What floated or flopped at the opening of Singapore’s major arts event

Helmi Yusof

Helmi Yusof

Published Thu, May 25, 2023 · 06:00 PM
    • Abyss by 99 Art Company explores Korea’s deep-seated melancholy.
    • Abyss by 99 Art Company explores Korea’s deep-seated melancholy. PHOTO: JAEHOON JEONG

    ONE of the best things at the Singapore International Festival of Arts (Sifa) so far has been £¥€$ (Lies) by Belgian company Ontroerend Goed. In what may be described as an extreme Monopoly theatrical game satirising the global economy and its excesses, the audience members are seated at gambling tables and invited by the croupiers to punt in various markets using fake money.

    They can buy and short shares. They can take out loans from the bank. They can speculate in risky products that offer higher returns. At every turn, the game gets more complex with the introduction of new financial instruments (based on real-life examples), which the croupier patiently explains to the players – and then persuades them to buy. 

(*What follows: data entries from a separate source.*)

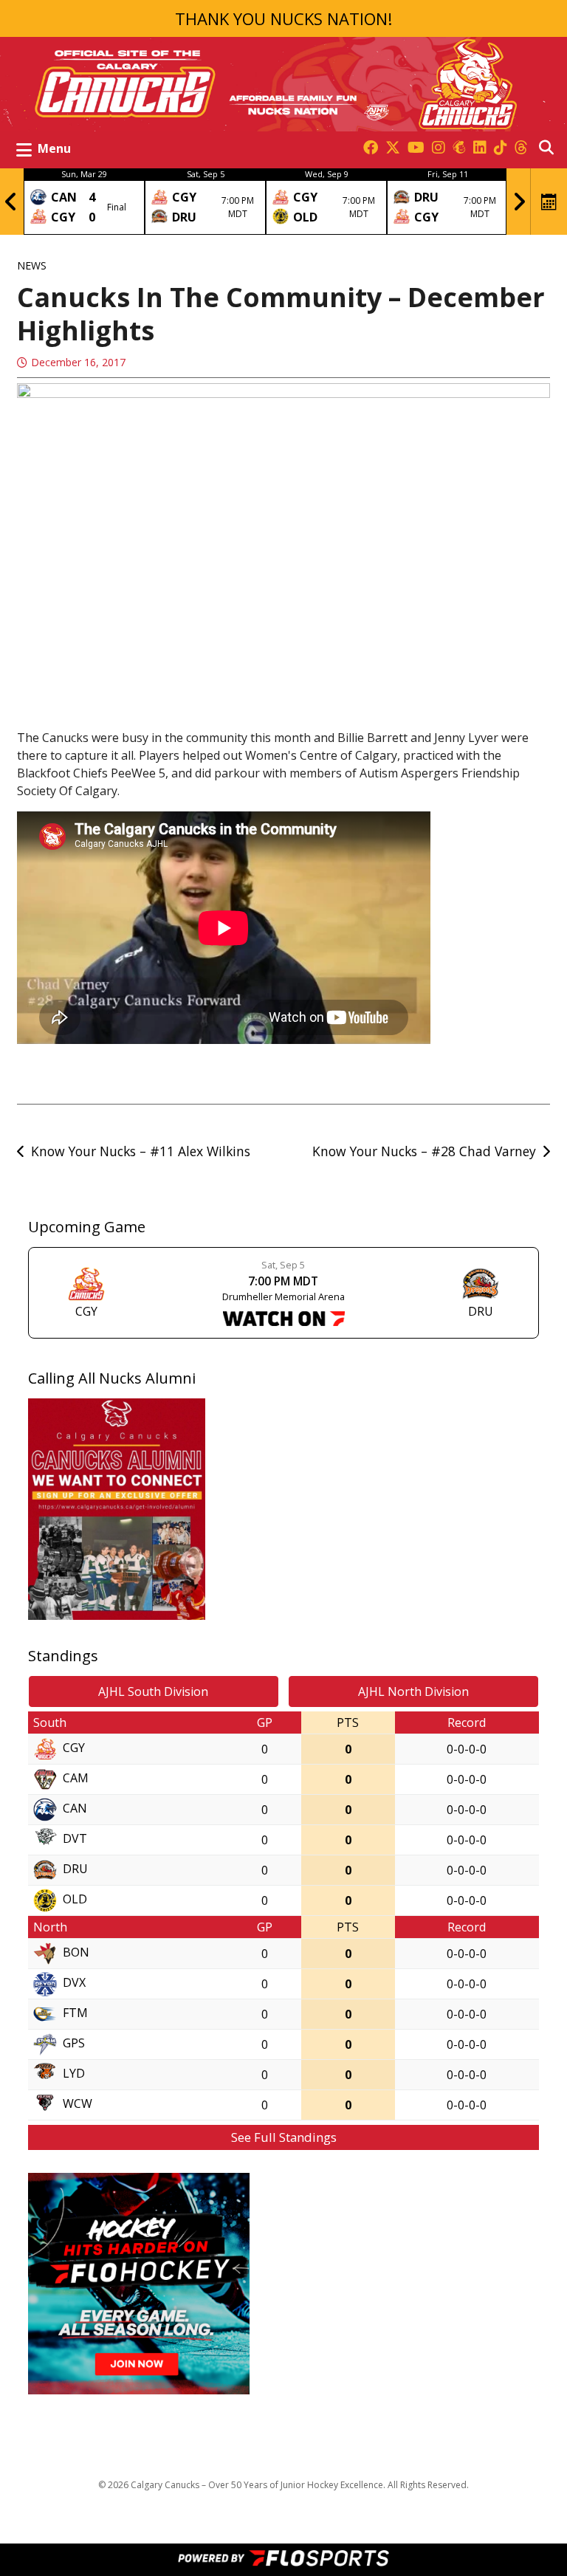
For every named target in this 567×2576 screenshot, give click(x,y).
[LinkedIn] (480, 148)
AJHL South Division (153, 1691)
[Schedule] (549, 201)
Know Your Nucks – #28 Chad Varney (424, 1151)
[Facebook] (371, 148)
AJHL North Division (413, 1691)
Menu (54, 148)
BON (76, 1953)
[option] (84, 201)
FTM (75, 2013)
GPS (74, 2044)
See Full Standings (284, 2137)
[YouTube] (416, 148)
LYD (74, 2074)
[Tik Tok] (500, 148)
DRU (75, 1869)
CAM (76, 1778)
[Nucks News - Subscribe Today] (459, 148)
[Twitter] (393, 148)
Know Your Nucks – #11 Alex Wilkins (140, 1151)
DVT (75, 1839)
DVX (74, 1983)
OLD (75, 1900)
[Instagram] (438, 148)
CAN (75, 1809)
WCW (77, 2104)
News (32, 265)
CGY (74, 1748)
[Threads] (521, 148)
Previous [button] (11, 201)
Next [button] (519, 201)
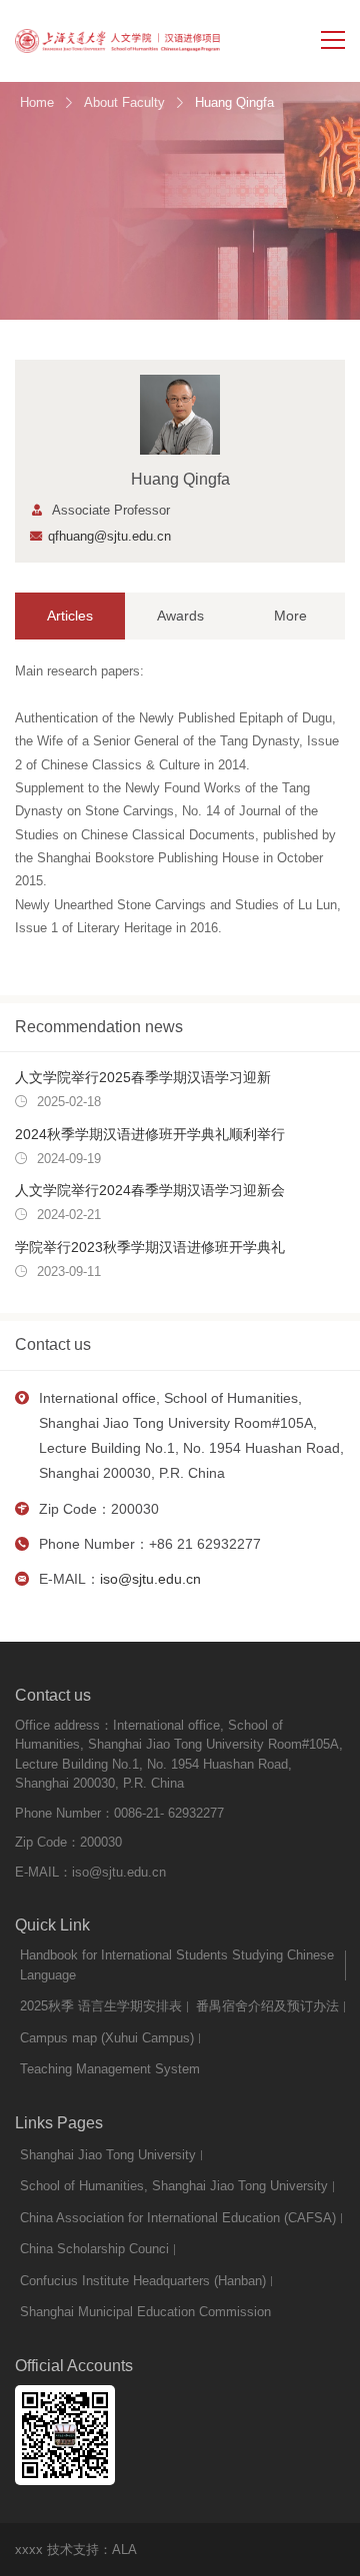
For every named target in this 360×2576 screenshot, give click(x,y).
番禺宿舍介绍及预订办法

    The game goes incredibly well for the first hour and a half, with wealth being created at rapid-fire speed. But then the bubble bursts. Credit has been overextended. Banks go into default. A-grade bonds turn into junk ones. Entire economies collapse. Overleveraged players are the worst hit, taking down nearby players. But other mavericks do well, netting more than 1,000 per cent increases in their assets. The more conservative players stay in the black, but their gains are nothing to brag about.